┌─ TESTO

La parte musicale – pur non indimenticabile – dava sicuramente abito a meno tensioni. Un primo merito va sicuramente riconosciuto a Roberto Abbado la cui direzione si è segnalata per la ricerca di una suggestiva bellezza sonora e per una non comune capacità di accompagnare il canto. Il direttore opta per tempi distesi, ieratici ma è anche capace di improvvisi colpi d’ala dove richiesto. A tratti si sarebbe forse desiderata una maggior imponenza sonora ma questo non inficia la piena ammirazione per quella che si rivelata sicuramente la miglior prova offerta dal Direttore nella ormai lunga presenza al ROF. Abbado in questo è stato splendidamente sostenuto dalla prova magistrale offerta dall’orchestra e dal coro del Teatro Comunale di Bologna, quest’ultimo sotto la guida di Lorenzo Fratini.
Sul piano vocale autentico mattatore della serata è stato Alex Esposito nei panni di Faraone. E’ ormai da qualche anno che si segue con sommo interesse la carriera del basso-baritono bergamasco riconoscendovi palesi miglioramenti ad ogni nuova apparizione. Nel presente caso la presente esibizione è stata superlativa da ogni punto di vista. Vocalmente impeccabile in tutta la gamma, perfetto nella scansione drammatica dei declamati, sicurissimo nei passaggi più scopertamente belcantistici con un’autentica vetta nella strepitosa esecuzione di “Cade dal ciglio un velo”. Ma se notevolissimo è il cantante ancor superiore è l’interprete capace di rendere con assoluta naturalezza un personaggio contorto ed esitante – per molti aspetti autentico corrispettivo rossiniano del Macbeth verdiano – in cui le passioni si susseguono contrastanti e mutevoli e in cui la protervia nasconde sempre un senso di sostanziale fragilità; tutti elementi che la lettura di Esposito esalta con una naturalezza ed una completa adesione al discorso musicale da farne una delle più suggestive letture ascoltate in questi anni e non solo nel repertorio rossiniano.

└─
┌─ DATI FORNITI

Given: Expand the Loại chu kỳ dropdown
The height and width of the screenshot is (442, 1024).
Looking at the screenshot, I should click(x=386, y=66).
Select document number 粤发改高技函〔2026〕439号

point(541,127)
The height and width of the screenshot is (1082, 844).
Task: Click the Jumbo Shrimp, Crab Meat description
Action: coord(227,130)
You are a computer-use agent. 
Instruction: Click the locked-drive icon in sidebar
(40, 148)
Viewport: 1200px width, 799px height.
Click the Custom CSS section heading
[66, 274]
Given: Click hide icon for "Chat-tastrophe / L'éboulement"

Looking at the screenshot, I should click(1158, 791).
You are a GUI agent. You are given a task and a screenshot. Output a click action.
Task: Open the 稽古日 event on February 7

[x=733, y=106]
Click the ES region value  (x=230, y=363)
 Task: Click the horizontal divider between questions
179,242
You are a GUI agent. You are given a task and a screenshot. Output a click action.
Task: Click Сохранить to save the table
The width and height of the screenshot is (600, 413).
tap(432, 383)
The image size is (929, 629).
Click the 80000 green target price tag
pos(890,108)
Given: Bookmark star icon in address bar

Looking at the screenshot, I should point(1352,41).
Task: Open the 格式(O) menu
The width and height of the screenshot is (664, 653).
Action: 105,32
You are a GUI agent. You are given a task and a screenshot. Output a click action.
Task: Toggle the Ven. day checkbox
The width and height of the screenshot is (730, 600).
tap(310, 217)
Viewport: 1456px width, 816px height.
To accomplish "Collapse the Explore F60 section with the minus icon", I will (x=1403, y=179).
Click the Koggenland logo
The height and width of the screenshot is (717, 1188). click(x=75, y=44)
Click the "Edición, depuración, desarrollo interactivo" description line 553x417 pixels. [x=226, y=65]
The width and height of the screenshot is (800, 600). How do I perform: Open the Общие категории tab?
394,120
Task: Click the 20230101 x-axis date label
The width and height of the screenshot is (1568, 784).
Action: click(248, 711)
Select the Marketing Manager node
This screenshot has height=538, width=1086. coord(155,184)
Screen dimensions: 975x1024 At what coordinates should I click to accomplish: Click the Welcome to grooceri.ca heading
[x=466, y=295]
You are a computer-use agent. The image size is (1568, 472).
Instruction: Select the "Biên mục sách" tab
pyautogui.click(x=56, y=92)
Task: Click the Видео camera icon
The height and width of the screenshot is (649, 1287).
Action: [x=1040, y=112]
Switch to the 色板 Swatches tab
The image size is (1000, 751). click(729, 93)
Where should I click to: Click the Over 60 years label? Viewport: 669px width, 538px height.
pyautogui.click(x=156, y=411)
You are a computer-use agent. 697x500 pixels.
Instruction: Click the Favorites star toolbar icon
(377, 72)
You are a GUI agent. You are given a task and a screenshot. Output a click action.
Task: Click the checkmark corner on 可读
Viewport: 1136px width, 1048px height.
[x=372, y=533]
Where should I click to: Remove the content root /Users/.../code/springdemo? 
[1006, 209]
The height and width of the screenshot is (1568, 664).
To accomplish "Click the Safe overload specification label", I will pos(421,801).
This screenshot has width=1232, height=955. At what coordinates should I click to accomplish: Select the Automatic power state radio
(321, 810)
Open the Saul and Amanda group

└─

* COMPITO ASSEGNATO
Prosegui la recensione dello spettacolo rossiniano a partire dalla frase che chiude il ritratto di Alex Esposito nei panni di Faraone. I dati sono materiale a sé, indipendente dalla recensione.

* RISULTATO
Altro punto di forza del cast andava sicuramente riconosciuto in Dmitry Korchak. Il tenore bielorusso sfoggia una voce squillante, luminosa che unita ad un’ottima tecnica gli permetto di salire con facilità nella zona acuta. Le colorature sono sgranate con pulizia e convinzione, l’interprete è convincente. Nell’insieme un’ottima prova specie considerando che non si tratta di un ruolo naturalmente ideale per i suoi mezzi vocali.
Meno convincente il protagonista. Riccardo Zanellato manca dell’imponente cavata vocale richiesta per Mosè, la voce è a tratti poco sonora nel registro basso e l’interprete spesso poco rifinito, certo la regia che trasformava Mosè in una sorta di Bin Laden ebreo monomaniacalmente finalizzato ai propri obbiettivi politici non era l’ideale per approfondire certi tratti di maggior umanità che pure la scrittura rossiniana presenta. In quest’ottica una certa una certa durezza era insita nella concezione del personaggio.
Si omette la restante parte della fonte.